──────── Material supplied
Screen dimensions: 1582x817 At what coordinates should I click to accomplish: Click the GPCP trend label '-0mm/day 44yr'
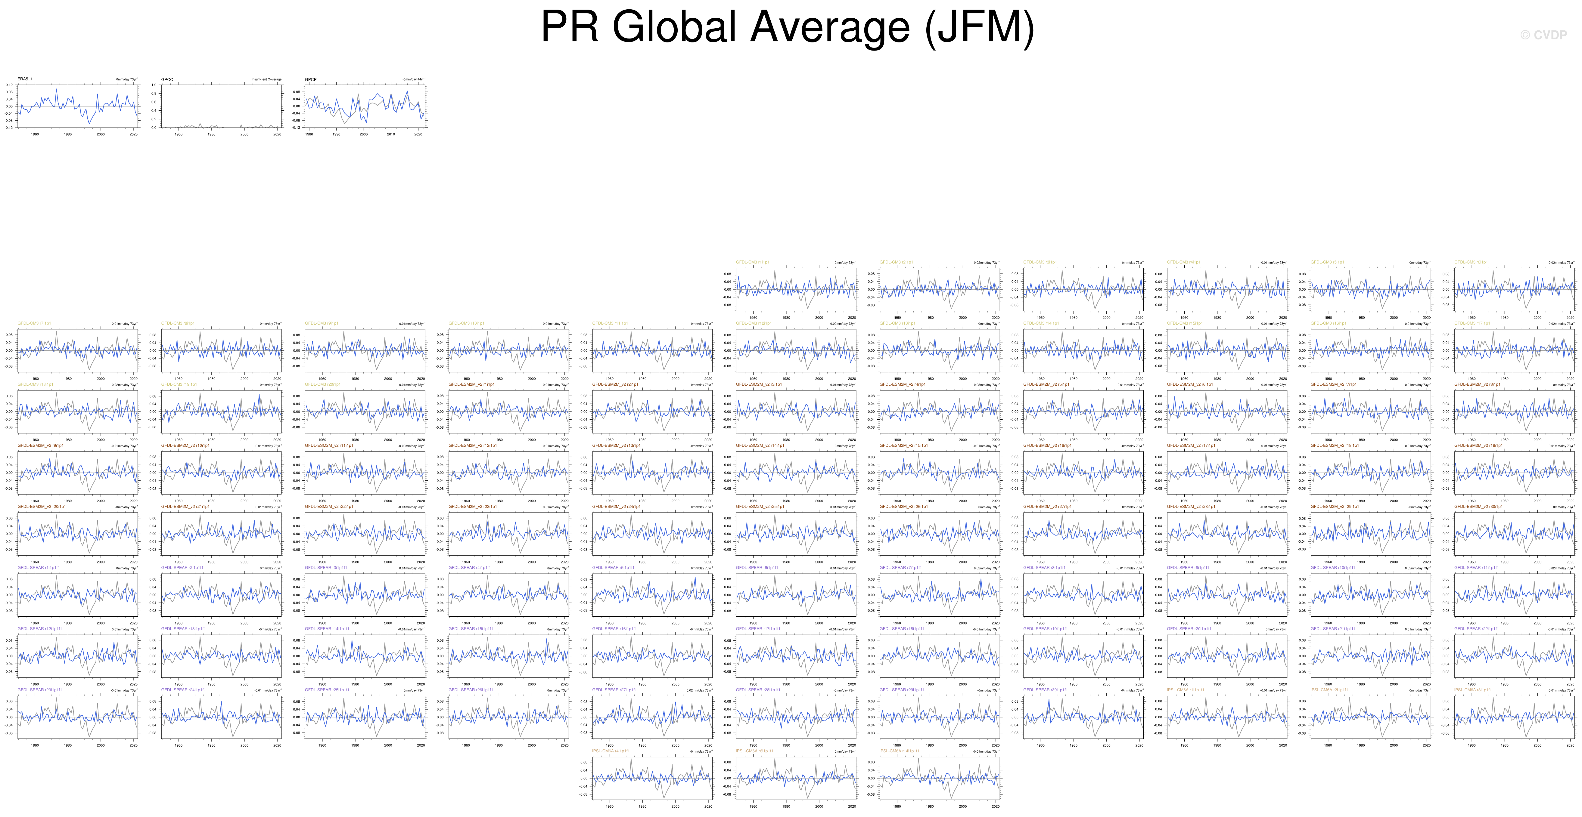[x=413, y=80]
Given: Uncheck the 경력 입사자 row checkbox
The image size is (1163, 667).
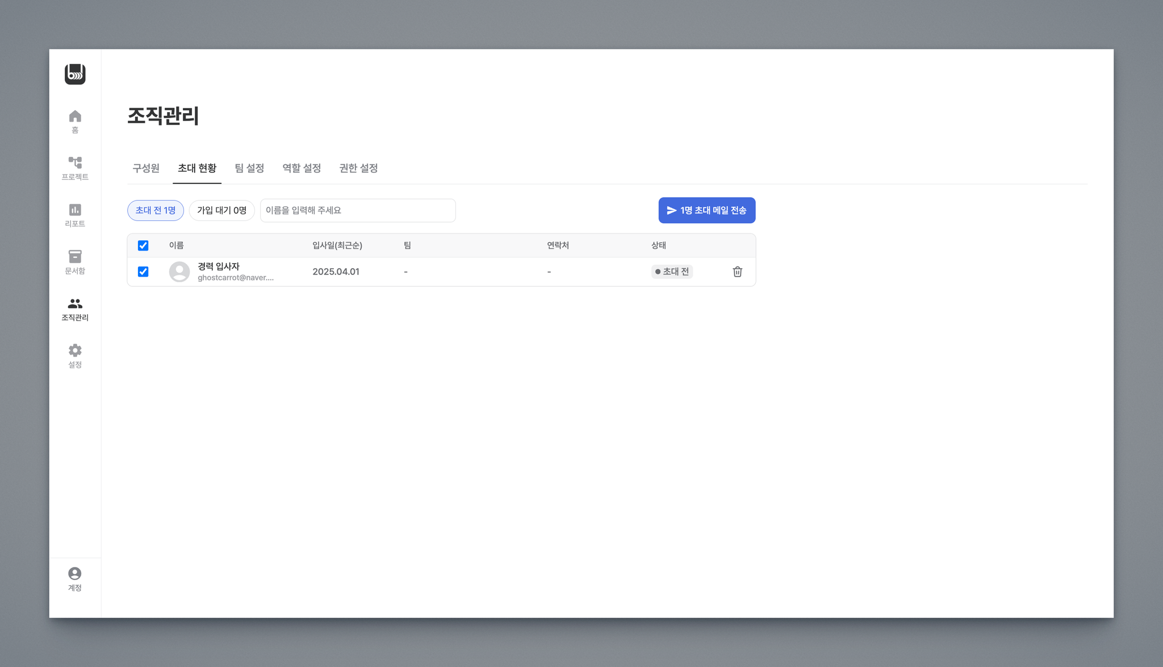Looking at the screenshot, I should coord(143,272).
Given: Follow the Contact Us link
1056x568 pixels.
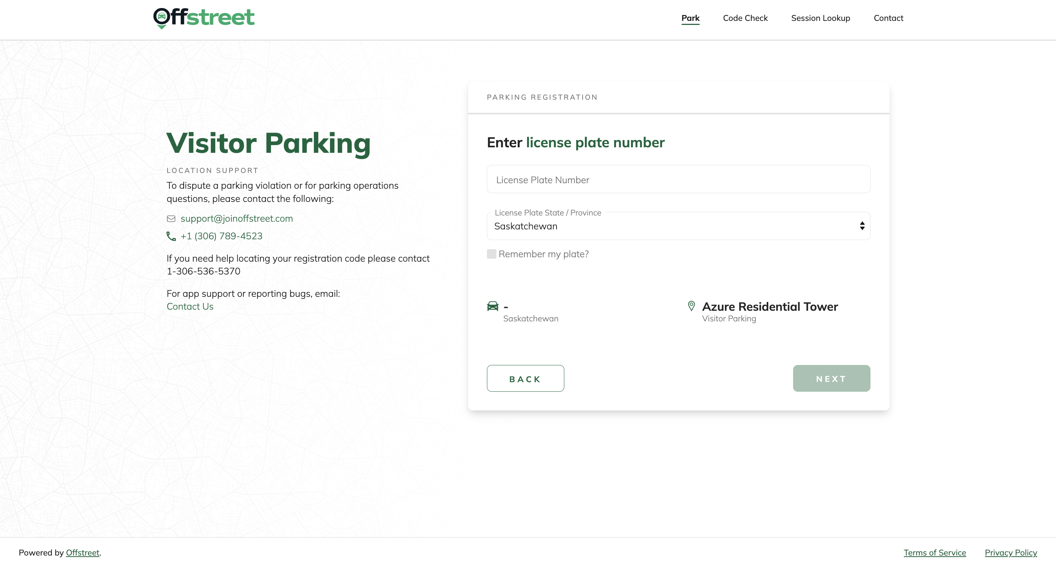Looking at the screenshot, I should tap(190, 307).
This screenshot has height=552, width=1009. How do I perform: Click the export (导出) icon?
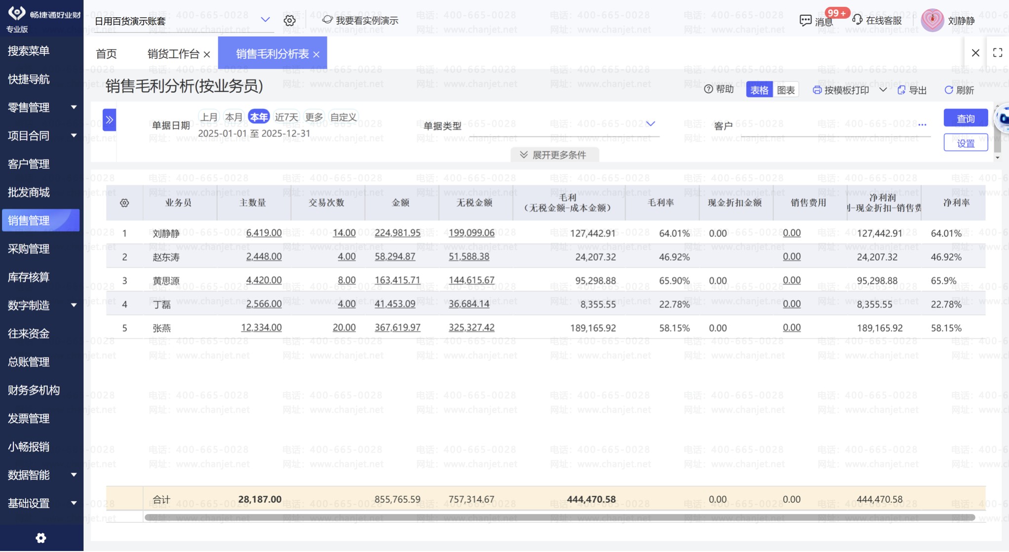tap(901, 90)
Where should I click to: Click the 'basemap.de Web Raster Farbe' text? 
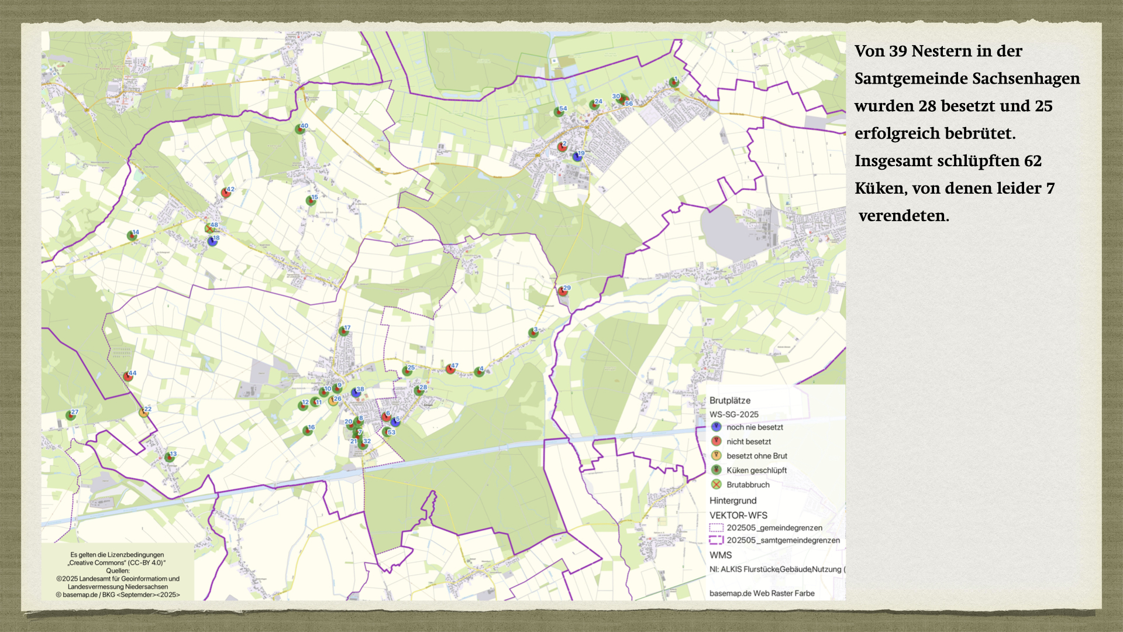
────────────────
All records above are to be repeated exactly, with the images left out.

Finished exercise
Screen dimensions: 1582x817 At what coordinates should I click to accomplish: Click the GPCP trend label '-0mm/day 44yr'
[x=413, y=80]
Given: Uncheck the 경력 입사자 row checkbox
The image size is (1163, 667).
Looking at the screenshot, I should coord(143,272).
Given: Follow the Contact Us link
1056x568 pixels.
Looking at the screenshot, I should tap(190, 307).
This screenshot has height=552, width=1009. How do I perform: Click the export (导出) icon?
tap(901, 90)
Where should I click to: Click the 'basemap.de Web Raster Farbe' text? 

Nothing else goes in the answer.